Welcome to Ilium, New York, a dystopia where machines have overtaken the usefulness of the common worker. Vonnegut follows the standard formula in his offering to the dystopian genre: the protagonist, trapped in a severely flawed society, tries to overcome his plight and ends up, more often than not, as just another casualty of the system. In this case, the hero is Dr. Paul Proteus, an engineer and one of the big wigs at Ilium Works. Education and money divide the city into the haves and the have nots, with the highest paying jobs going to those who have earned at least a master’s degree (those with less than a bachelor’s are assigned manual labor). Proteus feels stifled by the boring life of social functions and parties, and often goes slumming in the poorer parts of the city. Here, he is witness to the life of the “common people,” the undereducated second-class citizens who have lost their jobs to machines, and soon comes to empathize more with them than with his own class. When he is contacted by the infamous Ghost Shirt Society, an underground organization that seeks to overthrow the machines, he is given a chance to change the face of society itself. It’s not exactly an original idea, but it is a classic one in science fiction: what happens when man’s role in society is replaced by the very inventions he created to make his life easier? Player Piano is a timeless book about modern man’s fear of technology’s possibilities, and the universal worry that society as we know it will change beyond our recognition. This is a very funny, sarcastic vision of the future that any lover of classic science fiction is guaranteed to love.

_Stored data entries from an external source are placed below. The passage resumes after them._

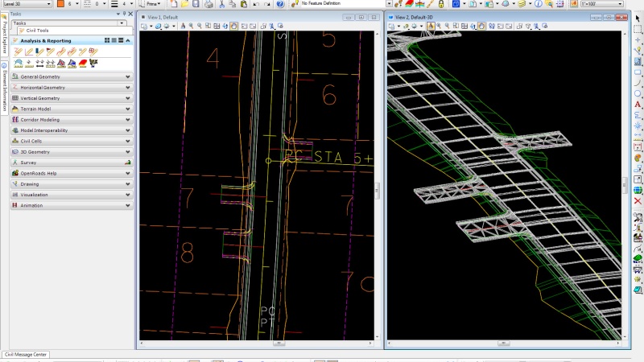This screenshot has width=644, height=362.
Task: Click the orange active color swatch
Action: pos(60,4)
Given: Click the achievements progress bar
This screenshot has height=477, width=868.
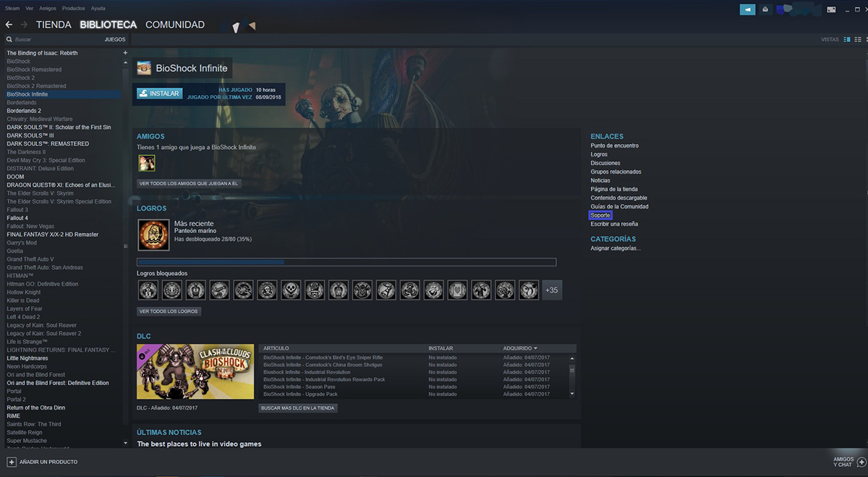Looking at the screenshot, I should pos(346,261).
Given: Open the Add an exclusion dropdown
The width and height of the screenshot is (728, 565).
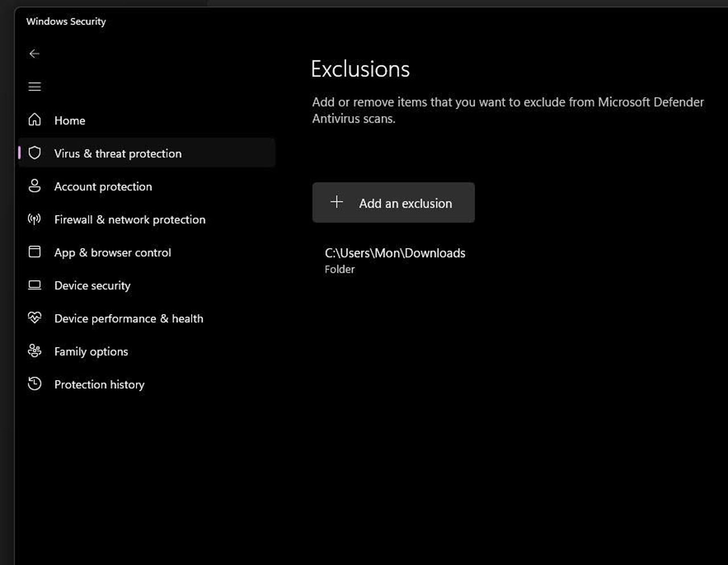Looking at the screenshot, I should point(394,203).
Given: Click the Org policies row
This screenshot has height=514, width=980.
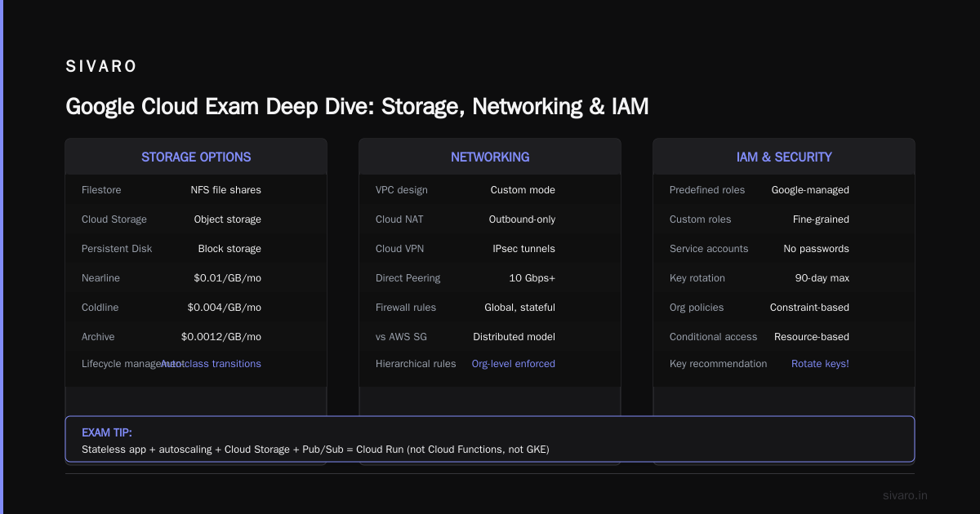Looking at the screenshot, I should click(x=784, y=308).
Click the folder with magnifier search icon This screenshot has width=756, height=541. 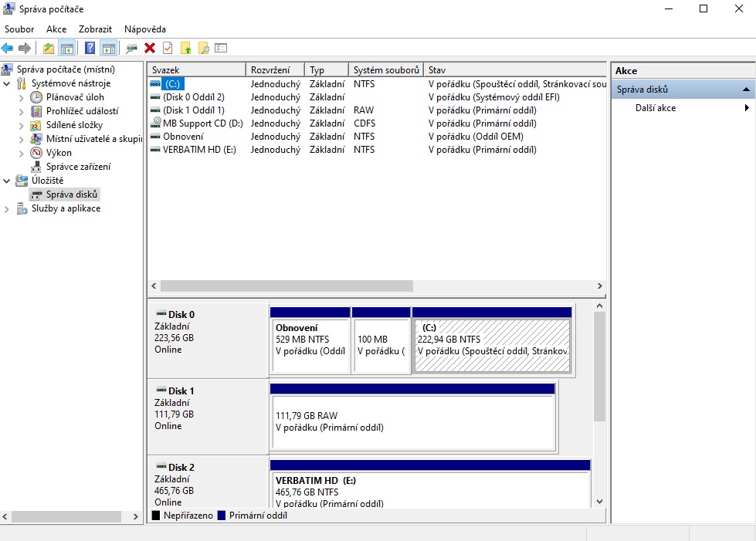click(203, 48)
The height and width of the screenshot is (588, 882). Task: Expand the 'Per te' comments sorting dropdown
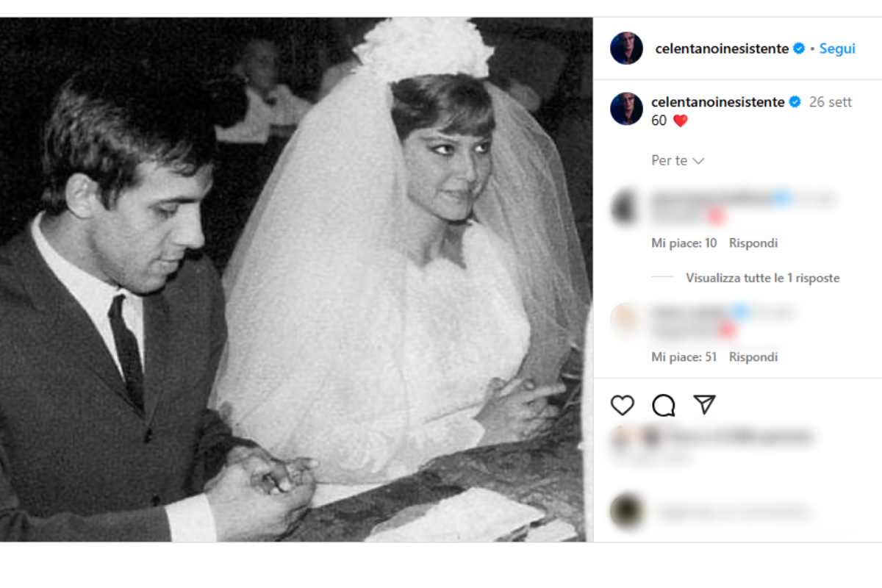(x=678, y=160)
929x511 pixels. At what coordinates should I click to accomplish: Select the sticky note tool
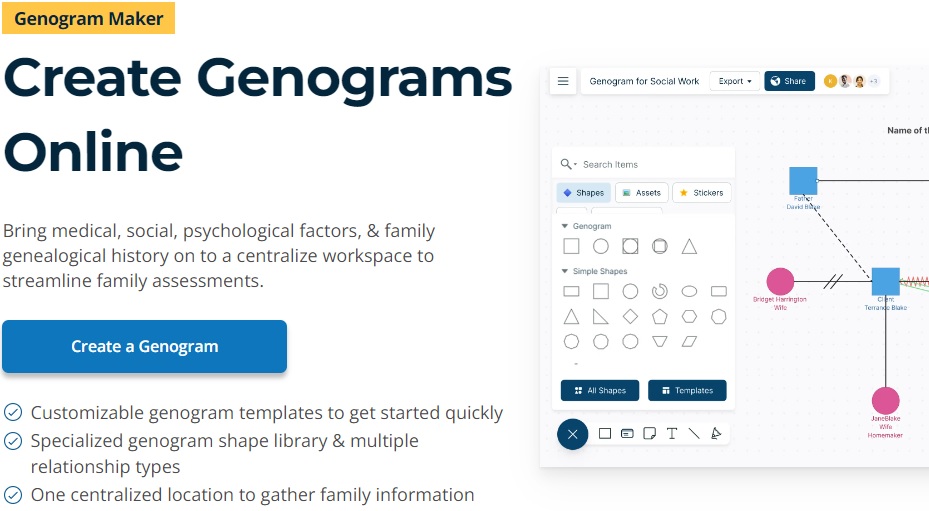point(649,434)
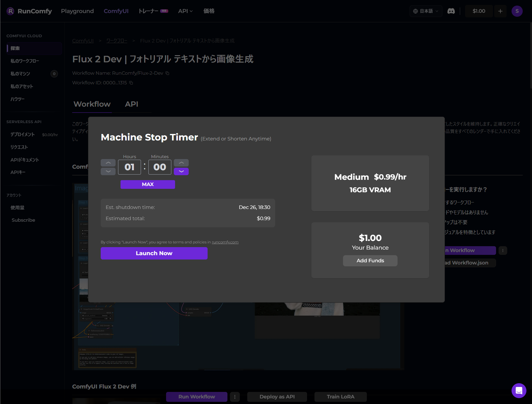Click the plus icon beside the balance
The width and height of the screenshot is (532, 404).
click(x=500, y=11)
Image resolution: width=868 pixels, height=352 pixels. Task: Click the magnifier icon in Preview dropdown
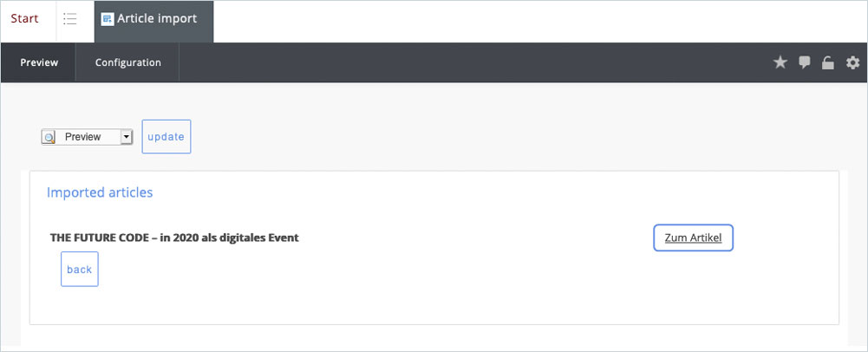(x=49, y=137)
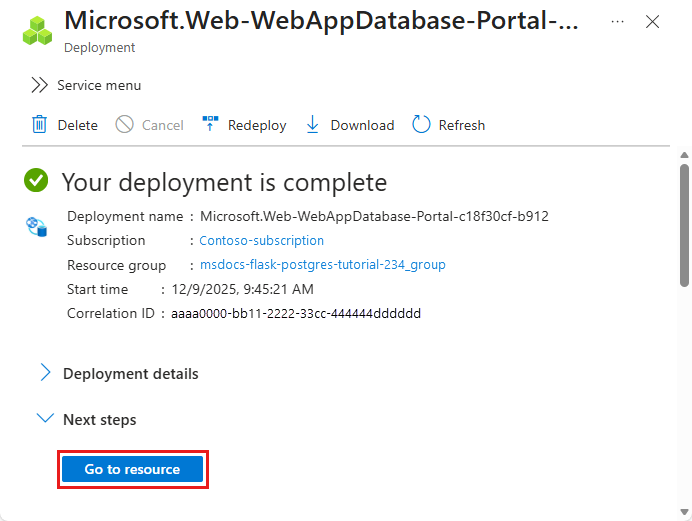
Task: Click the vertical scrollbar thumb
Action: click(x=684, y=225)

Click on cover for image source.

Wednesday, April 21, 2010

By Turns Both Enlightening and Agonizing


Independent People by Halldór Laxness (1934; Vintage, 1997, 482 pp.)


This 1955 winner of the Nobel Prize in Literature is unlike any book you will ever read. It is a multigenerational tale focusing on the bleak, oppressive living conditions of rural Iceland in the early twentieth century, in particular on one Bjartur of Summerhouses, a sheep farmer who is fiercely independent. Although the book is subtitled “an epic,” perhaps it should instead be titled “a depressing, satirical epic that actually makes you laugh once in a while.” This is by no means an easy read. Weighing in at almost 500 pages, this dry, plodding tome spends whole chapters wading through minute details on local politics and the economy with an attentive (and infuriating) sort of calm. The story itself is almost painful to read at times, oscillating between delightful humor and black despair. It relates, for example, Bjartur’s delight in rolling big rocks from cliff-tops and watching them fall (who doesn’t like doing that?), while later describing the slow starvation and eventual death of his flock one spring. Our hero is infuriating, bullheaded, and stubborn, but reassuringly human at his core, allowing the reader to cheer him on, once in a while, as he blunders his way through life. Independent People is an admirable, poetic novel, by turns both masterful and agonizing on the nerves. It’s the kind of book that one will appreciate having read at least once, but not plan to revisit anytime soon.